ApoE alleles and tau markers in patients with different levels of cognitive impairment

Abstract

Background. The presence of brain hyperphosphorylated tau constitutes a hallmark of neurodegenerative disorders of the Alzheimer's type. This report describes the relationships between tau markers in the cerebrospinal fluid (CSF), the degree of cognitive impairment and the predictive value of genetic markers such the alleles of apolipoprotein E, namely, the presence of Apo-epsilon 4, as part of a longitudinal study.

Methods. Three major groups of patients with ages ranging from 65-73 years were evaluated in this study (n = 72): Alzheimer's disease patients (AD), a group with mild cognitive impairment (MCI) and normal senile patients (NS). Hyperphosphorylated tau and tau dephosphorylated species at the Alzheimer-type epitopes in CSF samples were analyzed by ELISA assays using a battery of different monoclonal antibodies. ApoE was analyzed by PCR in blood samples.

Results. The levels of hyperphosphorylated tau were significantly higher in AD patients, but no statistical differences were found between the MCI and NS groups. However, the analysis of tau markers and cognitive impairment indicated the existence of two main subgroups within this population: MCI patients with a higher cognitive impairment as revealed by the total box score (TBS) > 1.5 who exihibited phosphorylated tau patterns similar to the AD group, and patients with a mild impairment (TBS < 1.5) with tau patterns similar to normal patients. In regard to ApoE, epsilon 4/epsilon 4 genotype was absent in the Chilean population analyzed, and only the epsilon 2/epsilon 4 genotype was significantly increased in both MCI and AD patients. A detailed analysis of the ApoE alleles, particularly epsilon 3 and epsilon 4, indicated a tendency to increase the epsilon 4 allele in the MCI group with higher cognitive impairment and in AD patients.

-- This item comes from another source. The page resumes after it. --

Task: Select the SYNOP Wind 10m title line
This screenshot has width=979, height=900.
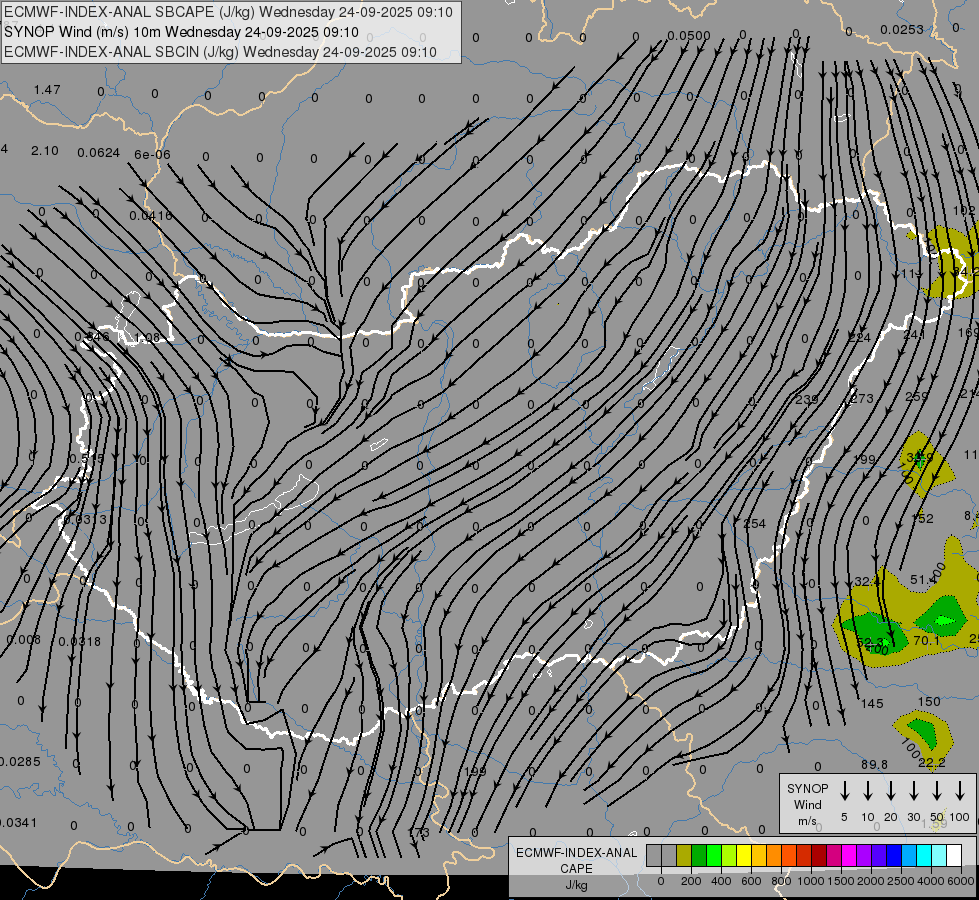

Conclusions. Studies indicate that hyperphosphorylated tau is a good indicator of the degree of cognitive disorders in early stages of AD and that no clear correlation exists with the epsilon 4/epsilon 4 and epsilon 3/epsilon 4 genotypes, even though a higher proportion of epsilon 4 allele in the MCI group with a more significant level of impairment and in AD patients was evidenced.